==== Dataset

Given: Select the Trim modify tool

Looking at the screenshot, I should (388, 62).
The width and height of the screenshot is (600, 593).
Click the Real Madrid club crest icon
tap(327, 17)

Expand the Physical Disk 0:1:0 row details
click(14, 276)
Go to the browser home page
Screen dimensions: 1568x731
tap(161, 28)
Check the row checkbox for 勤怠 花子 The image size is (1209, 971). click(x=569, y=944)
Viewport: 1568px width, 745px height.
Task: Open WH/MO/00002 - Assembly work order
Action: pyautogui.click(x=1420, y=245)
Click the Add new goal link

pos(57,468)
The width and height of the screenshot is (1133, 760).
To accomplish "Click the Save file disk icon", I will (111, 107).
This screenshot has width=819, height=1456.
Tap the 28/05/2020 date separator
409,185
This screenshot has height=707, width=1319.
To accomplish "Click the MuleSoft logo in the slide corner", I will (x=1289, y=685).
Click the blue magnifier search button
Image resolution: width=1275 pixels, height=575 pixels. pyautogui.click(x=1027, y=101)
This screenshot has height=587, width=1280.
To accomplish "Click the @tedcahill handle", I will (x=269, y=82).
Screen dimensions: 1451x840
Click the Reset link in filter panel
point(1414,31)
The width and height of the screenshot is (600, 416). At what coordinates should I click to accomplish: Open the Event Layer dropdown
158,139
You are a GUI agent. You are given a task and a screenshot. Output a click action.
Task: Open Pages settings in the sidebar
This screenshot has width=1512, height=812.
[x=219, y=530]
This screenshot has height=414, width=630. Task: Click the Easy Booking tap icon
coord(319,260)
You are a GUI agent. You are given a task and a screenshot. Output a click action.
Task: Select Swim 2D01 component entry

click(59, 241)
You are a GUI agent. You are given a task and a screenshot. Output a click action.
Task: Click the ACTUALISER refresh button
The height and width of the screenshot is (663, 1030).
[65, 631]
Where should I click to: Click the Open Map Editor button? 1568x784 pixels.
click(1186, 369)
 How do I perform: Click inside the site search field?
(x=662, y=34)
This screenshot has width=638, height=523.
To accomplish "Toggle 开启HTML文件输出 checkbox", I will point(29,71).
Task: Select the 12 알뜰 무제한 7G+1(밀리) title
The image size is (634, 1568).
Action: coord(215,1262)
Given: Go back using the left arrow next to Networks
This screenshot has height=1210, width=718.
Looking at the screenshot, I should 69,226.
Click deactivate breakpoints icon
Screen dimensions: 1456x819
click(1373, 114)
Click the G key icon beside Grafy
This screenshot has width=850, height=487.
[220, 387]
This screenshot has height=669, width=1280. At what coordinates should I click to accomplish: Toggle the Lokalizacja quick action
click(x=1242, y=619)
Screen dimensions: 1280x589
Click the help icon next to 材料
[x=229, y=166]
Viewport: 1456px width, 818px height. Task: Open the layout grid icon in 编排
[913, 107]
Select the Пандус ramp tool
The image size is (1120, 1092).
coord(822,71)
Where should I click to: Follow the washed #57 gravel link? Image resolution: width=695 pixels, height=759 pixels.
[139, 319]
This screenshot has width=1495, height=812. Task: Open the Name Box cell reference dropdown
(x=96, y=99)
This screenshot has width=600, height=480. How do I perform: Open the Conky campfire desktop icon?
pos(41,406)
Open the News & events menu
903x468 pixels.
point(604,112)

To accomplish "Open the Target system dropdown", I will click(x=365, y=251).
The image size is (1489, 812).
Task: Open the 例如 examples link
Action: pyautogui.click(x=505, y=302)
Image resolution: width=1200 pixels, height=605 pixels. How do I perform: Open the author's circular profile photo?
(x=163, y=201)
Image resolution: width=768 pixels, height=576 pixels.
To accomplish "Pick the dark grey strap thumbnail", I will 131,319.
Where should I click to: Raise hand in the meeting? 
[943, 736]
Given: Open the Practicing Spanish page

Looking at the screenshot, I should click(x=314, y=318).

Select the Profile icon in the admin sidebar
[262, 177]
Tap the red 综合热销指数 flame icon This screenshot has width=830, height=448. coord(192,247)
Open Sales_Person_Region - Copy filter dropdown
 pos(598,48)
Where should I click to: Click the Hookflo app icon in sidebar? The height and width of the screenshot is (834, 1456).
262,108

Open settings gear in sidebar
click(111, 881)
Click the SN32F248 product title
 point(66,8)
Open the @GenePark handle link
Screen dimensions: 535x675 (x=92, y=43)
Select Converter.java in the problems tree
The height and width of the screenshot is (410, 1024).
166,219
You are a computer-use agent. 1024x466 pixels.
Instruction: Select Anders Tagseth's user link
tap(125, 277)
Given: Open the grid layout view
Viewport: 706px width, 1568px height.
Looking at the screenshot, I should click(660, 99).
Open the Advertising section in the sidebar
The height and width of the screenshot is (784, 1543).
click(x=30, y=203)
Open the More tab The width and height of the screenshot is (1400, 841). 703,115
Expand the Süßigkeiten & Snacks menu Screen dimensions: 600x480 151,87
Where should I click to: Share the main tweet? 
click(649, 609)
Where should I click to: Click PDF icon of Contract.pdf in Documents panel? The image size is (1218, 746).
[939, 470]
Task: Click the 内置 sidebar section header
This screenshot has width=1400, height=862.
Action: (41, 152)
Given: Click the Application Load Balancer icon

========

Direction: Copy the lines of the material above exactly, from the line with "Select the Profile icon in the admin sidebar" to the line with "Expand the Süßigkeiten", including both of those lines.

Result:
Select the Profile icon in the admin sidebar
[262, 177]
Tap the red 综合热销指数 flame icon This screenshot has width=830, height=448. coord(192,247)
Open Sales_Person_Region - Copy filter dropdown
 pos(598,48)
Where should I click to: Click the Hookflo app icon in sidebar? The height and width of the screenshot is (834, 1456).
262,108

Open settings gear in sidebar
click(111, 881)
Click the SN32F248 product title
 point(66,8)
Open the @GenePark handle link
Screen dimensions: 535x675 (x=92, y=43)
Select Converter.java in the problems tree
The height and width of the screenshot is (410, 1024).
166,219
You are a computer-use agent. 1024x466 pixels.
Instruction: Select Anders Tagseth's user link
tap(125, 277)
Given: Open the grid layout view
Viewport: 706px width, 1568px height.
Looking at the screenshot, I should click(660, 99).
Open the Advertising section in the sidebar
The height and width of the screenshot is (784, 1543).
click(x=30, y=203)
Open the More tab The width and height of the screenshot is (1400, 841). 703,115
Expand the Süßigkeiten & Snacks menu Screen dimensions: 600x480 151,87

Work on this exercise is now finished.